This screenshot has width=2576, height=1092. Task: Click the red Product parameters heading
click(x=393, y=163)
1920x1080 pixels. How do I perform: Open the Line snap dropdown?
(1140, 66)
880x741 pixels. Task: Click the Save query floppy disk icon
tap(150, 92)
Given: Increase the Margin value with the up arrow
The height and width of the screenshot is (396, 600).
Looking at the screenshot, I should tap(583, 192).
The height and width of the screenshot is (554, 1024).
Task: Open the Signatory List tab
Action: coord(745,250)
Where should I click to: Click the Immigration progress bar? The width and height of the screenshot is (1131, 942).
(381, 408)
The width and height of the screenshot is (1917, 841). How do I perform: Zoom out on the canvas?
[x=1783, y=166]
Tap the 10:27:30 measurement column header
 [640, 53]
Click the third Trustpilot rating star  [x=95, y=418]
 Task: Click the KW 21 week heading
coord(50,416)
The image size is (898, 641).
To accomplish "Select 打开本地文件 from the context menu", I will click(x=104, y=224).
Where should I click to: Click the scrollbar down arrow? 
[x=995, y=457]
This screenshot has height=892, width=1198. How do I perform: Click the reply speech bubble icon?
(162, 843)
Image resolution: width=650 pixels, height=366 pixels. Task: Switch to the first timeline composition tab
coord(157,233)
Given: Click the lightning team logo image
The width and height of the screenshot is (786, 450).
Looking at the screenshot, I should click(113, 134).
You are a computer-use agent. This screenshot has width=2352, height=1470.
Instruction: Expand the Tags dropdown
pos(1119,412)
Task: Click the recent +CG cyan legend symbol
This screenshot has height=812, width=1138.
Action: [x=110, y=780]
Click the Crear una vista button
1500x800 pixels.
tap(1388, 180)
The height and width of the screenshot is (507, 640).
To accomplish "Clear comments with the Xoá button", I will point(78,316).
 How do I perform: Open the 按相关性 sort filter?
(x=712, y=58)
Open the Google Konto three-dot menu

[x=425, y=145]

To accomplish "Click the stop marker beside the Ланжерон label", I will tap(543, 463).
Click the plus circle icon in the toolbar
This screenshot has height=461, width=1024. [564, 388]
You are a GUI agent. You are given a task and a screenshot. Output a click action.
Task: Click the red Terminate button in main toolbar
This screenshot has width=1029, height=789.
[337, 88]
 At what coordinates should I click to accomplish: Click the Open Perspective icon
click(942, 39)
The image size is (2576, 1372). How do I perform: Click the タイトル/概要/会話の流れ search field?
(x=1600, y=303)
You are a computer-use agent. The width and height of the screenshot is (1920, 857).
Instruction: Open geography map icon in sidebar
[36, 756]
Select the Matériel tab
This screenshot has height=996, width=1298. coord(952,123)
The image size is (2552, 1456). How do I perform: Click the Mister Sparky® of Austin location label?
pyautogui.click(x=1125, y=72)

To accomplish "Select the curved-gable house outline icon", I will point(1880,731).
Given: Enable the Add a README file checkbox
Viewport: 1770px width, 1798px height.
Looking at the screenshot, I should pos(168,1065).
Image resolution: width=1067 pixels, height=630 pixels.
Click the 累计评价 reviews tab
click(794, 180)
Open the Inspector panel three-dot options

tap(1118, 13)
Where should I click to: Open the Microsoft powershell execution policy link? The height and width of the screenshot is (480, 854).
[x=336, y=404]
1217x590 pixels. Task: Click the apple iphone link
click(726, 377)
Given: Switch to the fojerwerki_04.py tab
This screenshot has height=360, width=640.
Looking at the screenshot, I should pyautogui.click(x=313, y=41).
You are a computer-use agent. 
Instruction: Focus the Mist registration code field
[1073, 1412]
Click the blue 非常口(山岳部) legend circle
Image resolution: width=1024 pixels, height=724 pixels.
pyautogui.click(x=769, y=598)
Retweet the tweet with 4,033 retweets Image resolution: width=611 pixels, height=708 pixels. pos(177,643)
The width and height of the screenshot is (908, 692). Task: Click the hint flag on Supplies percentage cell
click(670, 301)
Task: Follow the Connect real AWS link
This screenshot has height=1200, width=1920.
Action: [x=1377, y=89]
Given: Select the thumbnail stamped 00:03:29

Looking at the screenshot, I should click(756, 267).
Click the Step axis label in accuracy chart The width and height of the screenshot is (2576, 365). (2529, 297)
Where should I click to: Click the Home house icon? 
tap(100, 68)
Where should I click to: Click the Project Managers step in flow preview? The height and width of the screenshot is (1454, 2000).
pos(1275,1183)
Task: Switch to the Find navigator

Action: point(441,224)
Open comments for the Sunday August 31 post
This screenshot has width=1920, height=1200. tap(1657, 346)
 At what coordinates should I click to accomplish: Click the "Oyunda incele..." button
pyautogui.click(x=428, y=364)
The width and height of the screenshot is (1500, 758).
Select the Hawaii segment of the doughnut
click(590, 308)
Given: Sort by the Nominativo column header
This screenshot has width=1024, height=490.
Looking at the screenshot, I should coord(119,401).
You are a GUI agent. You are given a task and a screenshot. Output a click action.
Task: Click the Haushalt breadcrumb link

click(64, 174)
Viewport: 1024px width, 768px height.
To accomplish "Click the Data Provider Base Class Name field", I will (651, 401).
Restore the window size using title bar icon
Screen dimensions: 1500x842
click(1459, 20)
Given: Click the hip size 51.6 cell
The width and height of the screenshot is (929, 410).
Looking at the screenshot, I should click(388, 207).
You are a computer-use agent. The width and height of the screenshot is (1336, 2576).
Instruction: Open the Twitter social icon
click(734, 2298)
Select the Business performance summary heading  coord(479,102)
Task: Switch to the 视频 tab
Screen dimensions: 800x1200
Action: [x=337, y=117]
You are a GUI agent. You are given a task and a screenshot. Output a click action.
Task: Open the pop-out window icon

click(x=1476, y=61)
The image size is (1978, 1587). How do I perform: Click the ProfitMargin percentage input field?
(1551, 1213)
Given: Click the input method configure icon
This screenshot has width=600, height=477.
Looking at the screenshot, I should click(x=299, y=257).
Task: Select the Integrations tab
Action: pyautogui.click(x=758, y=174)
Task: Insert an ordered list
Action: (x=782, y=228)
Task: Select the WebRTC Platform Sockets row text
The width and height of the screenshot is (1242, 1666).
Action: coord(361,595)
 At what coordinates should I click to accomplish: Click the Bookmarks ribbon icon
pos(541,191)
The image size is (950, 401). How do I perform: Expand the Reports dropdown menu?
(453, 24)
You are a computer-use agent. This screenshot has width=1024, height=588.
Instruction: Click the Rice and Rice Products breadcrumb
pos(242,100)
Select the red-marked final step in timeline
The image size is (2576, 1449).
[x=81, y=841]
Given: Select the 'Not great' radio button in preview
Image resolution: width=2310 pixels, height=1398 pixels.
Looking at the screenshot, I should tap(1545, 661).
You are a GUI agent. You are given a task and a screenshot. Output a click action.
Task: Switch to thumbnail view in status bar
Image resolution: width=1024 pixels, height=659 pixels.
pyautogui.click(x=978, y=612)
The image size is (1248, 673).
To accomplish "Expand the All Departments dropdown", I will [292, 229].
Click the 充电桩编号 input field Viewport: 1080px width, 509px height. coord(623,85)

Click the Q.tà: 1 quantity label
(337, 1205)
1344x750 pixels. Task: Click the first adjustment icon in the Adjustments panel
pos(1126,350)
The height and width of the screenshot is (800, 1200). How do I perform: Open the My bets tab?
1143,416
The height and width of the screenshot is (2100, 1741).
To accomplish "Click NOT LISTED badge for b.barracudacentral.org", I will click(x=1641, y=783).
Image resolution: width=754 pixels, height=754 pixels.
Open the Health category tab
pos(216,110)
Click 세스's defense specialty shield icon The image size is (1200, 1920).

> _What the exercise asks_: Copy these data lines word for word, keeping every line as it is.

> _Answer to this exercise_:
This screenshot has width=2576, height=1092. Task: Click the red Product parameters heading
click(x=393, y=163)
1920x1080 pixels. How do I perform: Open the Line snap dropdown?
(1140, 66)
880x741 pixels. Task: Click the Save query floppy disk icon
tap(150, 92)
Given: Increase the Margin value with the up arrow
The height and width of the screenshot is (396, 600).
Looking at the screenshot, I should tap(583, 192).
The height and width of the screenshot is (554, 1024).
Task: Open the Signatory List tab
Action: coord(745,250)
Where should I click to: Click the Immigration progress bar? The width and height of the screenshot is (1131, 942).
(381, 408)
The width and height of the screenshot is (1917, 841). How do I perform: Zoom out on the canvas?
[x=1783, y=166]
Tap the 10:27:30 measurement column header
 [640, 53]
Click the third Trustpilot rating star  [x=95, y=418]
 Task: Click the KW 21 week heading
coord(50,416)
The image size is (898, 641).
To accomplish "Select 打开本地文件 from the context menu", I will click(x=104, y=224).
Where should I click to: Click the scrollbar down arrow? 
[x=995, y=457]
This screenshot has height=892, width=1198. How do I perform: Click the reply speech bubble icon?
(162, 843)
Image resolution: width=650 pixels, height=366 pixels. Task: Switch to the first timeline composition tab
coord(157,233)
Given: Click the lightning team logo image
The width and height of the screenshot is (786, 450).
Looking at the screenshot, I should click(113, 134).
You are a computer-use agent. This screenshot has width=2352, height=1470.
Instruction: Expand the Tags dropdown
pos(1119,412)
Task: Click the recent +CG cyan legend symbol
This screenshot has height=812, width=1138.
Action: [x=110, y=780]
Click the Crear una vista button
1500x800 pixels.
tap(1388, 180)
The height and width of the screenshot is (507, 640).
To accomplish "Clear comments with the Xoá button", I will point(78,316).
 How do I perform: Open the 按相关性 sort filter?
(x=712, y=58)
Open the Google Konto three-dot menu

[x=425, y=145]

To accomplish "Click the stop marker beside the Ланжерон label", I will tap(543, 463).
Click the plus circle icon in the toolbar
This screenshot has height=461, width=1024. [564, 388]
You are a GUI agent. You are given a task and a screenshot. Output a click action.
Task: Click the red Terminate button in main toolbar
This screenshot has width=1029, height=789.
[337, 88]
 At what coordinates should I click to accomplish: Click the Open Perspective icon
click(942, 39)
The image size is (2576, 1372). How do I perform: Click the タイトル/概要/会話の流れ search field?
(x=1600, y=303)
You are a computer-use agent. The width and height of the screenshot is (1920, 857).
Instruction: Open geography map icon in sidebar
[36, 756]
Select the Matériel tab
This screenshot has height=996, width=1298. coord(952,123)
The image size is (2552, 1456). How do I perform: Click the Mister Sparky® of Austin location label?
pyautogui.click(x=1125, y=72)

To accomplish "Select the curved-gable house outline icon", I will point(1880,731).
Given: Enable the Add a README file checkbox
Viewport: 1770px width, 1798px height.
Looking at the screenshot, I should pos(168,1065).
Image resolution: width=1067 pixels, height=630 pixels.
Click the 累计评价 reviews tab
click(794, 180)
Open the Inspector panel three-dot options

tap(1118, 13)
Where should I click to: Open the Microsoft powershell execution policy link? The height and width of the screenshot is (480, 854).
[x=336, y=404]
1217x590 pixels. Task: Click the apple iphone link
click(726, 377)
Given: Switch to the fojerwerki_04.py tab
This screenshot has height=360, width=640.
Looking at the screenshot, I should pyautogui.click(x=313, y=41).
You are a computer-use agent. 
Instruction: Focus the Mist registration code field
[1073, 1412]
Click the blue 非常口(山岳部) legend circle
Image resolution: width=1024 pixels, height=724 pixels.
pyautogui.click(x=769, y=598)
Retweet the tweet with 4,033 retweets Image resolution: width=611 pixels, height=708 pixels. pos(177,643)
The width and height of the screenshot is (908, 692). Task: Click the hint flag on Supplies percentage cell
click(670, 301)
Task: Follow the Connect real AWS link
This screenshot has height=1200, width=1920.
Action: [x=1377, y=89]
Given: Select the thumbnail stamped 00:03:29

Looking at the screenshot, I should click(756, 267).
Click the Step axis label in accuracy chart The width and height of the screenshot is (2576, 365). (2529, 297)
Where should I click to: Click the Home house icon? 
tap(100, 68)
Where should I click to: Click the Project Managers step in flow preview? The height and width of the screenshot is (1454, 2000).
pos(1275,1183)
Task: Switch to the Find navigator

Action: point(441,224)
Open comments for the Sunday August 31 post
This screenshot has width=1920, height=1200. tap(1657, 346)
 At what coordinates should I click to accomplish: Click the "Oyunda incele..." button
pyautogui.click(x=428, y=364)
The width and height of the screenshot is (1500, 758).
Select the Hawaii segment of the doughnut
click(590, 308)
Given: Sort by the Nominativo column header
This screenshot has width=1024, height=490.
Looking at the screenshot, I should coord(119,401).
You are a GUI agent. You are given a task and a screenshot. Output a click action.
Task: Click the Haushalt breadcrumb link

click(64, 174)
Viewport: 1024px width, 768px height.
To accomplish "Click the Data Provider Base Class Name field", I will (651, 401).
Restore the window size using title bar icon
Screen dimensions: 1500x842
click(1459, 20)
Given: Click the hip size 51.6 cell
The width and height of the screenshot is (929, 410).
Looking at the screenshot, I should click(388, 207).
You are a computer-use agent. The width and height of the screenshot is (1336, 2576).
Instruction: Open the Twitter social icon
click(734, 2298)
Select the Business performance summary heading  coord(479,102)
Task: Switch to the 视频 tab
Screen dimensions: 800x1200
Action: [x=337, y=117]
You are a GUI agent. You are given a task and a screenshot. Output a click action.
Task: Open the pop-out window icon

click(x=1476, y=61)
The image size is (1978, 1587). How do I perform: Click the ProfitMargin percentage input field?
(1551, 1213)
Given: Click the input method configure icon
This screenshot has width=600, height=477.
Looking at the screenshot, I should click(x=299, y=257).
Task: Select the Integrations tab
Action: pyautogui.click(x=758, y=174)
Task: Insert an ordered list
Action: (x=782, y=228)
Task: Select the WebRTC Platform Sockets row text
The width and height of the screenshot is (1242, 1666).
Action: coord(361,595)
 At what coordinates should I click to accomplish: Click the Bookmarks ribbon icon
pos(541,191)
The image size is (950, 401). How do I perform: Expand the Reports dropdown menu?
(453, 24)
You are a computer-use agent. This screenshot has width=1024, height=588.
Instruction: Click the Rice and Rice Products breadcrumb
pos(242,100)
Select the red-marked final step in timeline
The image size is (2576, 1449).
[x=81, y=841]
Given: Select the 'Not great' radio button in preview
Image resolution: width=2310 pixels, height=1398 pixels.
Looking at the screenshot, I should tap(1545, 661).
You are a GUI agent. You are given a task and a screenshot. Output a click action.
Task: Switch to thumbnail view in status bar
Image resolution: width=1024 pixels, height=659 pixels.
pyautogui.click(x=978, y=612)
The image size is (1248, 673).
To accomplish "Expand the All Departments dropdown", I will [292, 229].
Click the 充电桩编号 input field Viewport: 1080px width, 509px height. coord(623,85)

Click the Q.tà: 1 quantity label
(337, 1205)
1344x750 pixels. Task: Click the first adjustment icon in the Adjustments panel
pos(1126,350)
The height and width of the screenshot is (800, 1200). How do I perform: Open the My bets tab?
1143,416
The height and width of the screenshot is (2100, 1741).
To accomplish "Click NOT LISTED badge for b.barracudacentral.org", I will click(x=1641, y=783).
Image resolution: width=754 pixels, height=754 pixels.
Open the Health category tab
pos(216,110)
Click 세스's defense specialty shield icon The image size is (1200, 1920).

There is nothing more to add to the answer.